University of Antioquia, Medellin

Medellín, Colombia – A bill was approved last week on May 30, 2011 by the house of representatives that would criminalize “unlawful” social protest in Colombia.  Under the new law, to protest in a public space without having been granted permission by government administration could result in substantial fines, a prison sentence of four to eight years, or both.

Photo: An example of what is described by residents as the militarization of Medellín.  Significant police presence at a peaceful memoral walk for families of victims of forced disappearance in Comuna 13.

The passage of this bill comes after a recent increase in violence from anti-riot police at public protests, especially of students at public universities throughout the country and infamously in the cities of Bogotá and Medellín.  As youths at these public institutions continue to carry out peaceful protests against rising tuition costs and elitist practices, the response to these protests by anti-riot police–and the general militarization of the public universities–becomes more intense.

Similar to the common defense used to justify police abuse of power, the bill has been approved in the so-called interest of “public safety.”  It is clear, however, that the current administration intends with this bill to move beyond severe physical punishment of social protest, and toward an attempt to silence and eradicate its existence in the first place.


Photo: Outside the University of Antioquia.  I attempted to visit the university, a public institution in Medellín funded by public taxation, with a lifelong resident of the city.  We were both denied entrance to one of its “public” events.

Photos: (Medellín, Colombia)  Non-violent political activism in support of women’s rights, workers’ rights, leftist political interests and more, would become punishable by severe fines and imprisonment under the new bill.
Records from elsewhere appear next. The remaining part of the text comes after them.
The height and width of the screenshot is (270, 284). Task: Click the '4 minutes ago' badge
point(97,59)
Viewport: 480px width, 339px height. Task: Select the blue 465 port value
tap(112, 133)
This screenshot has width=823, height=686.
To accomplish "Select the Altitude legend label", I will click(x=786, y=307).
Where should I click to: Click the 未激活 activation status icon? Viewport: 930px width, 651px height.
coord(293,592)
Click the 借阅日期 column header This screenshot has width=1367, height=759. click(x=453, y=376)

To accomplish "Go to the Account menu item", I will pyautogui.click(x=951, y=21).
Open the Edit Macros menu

This approval in the house of representatives does not make the matter final, yet.  But whatever the outcome, one action to take toward facing the issue is to focus on rights awareness, as IBJ Fellow Adriana and her group of lawyers have already begun to do.  When faced daily with police abuse and arbitrary arrest during public protests and demonstrations, it is key that youths–and all citizens–know their basic rights.  That is why Adriana, a lawyer and activist in Medellín, has begun holding rights awareness training sessions with students and professors about what exactly constitutes illegal behavior on the part of the police, and what to do when approached aggressively by an officer.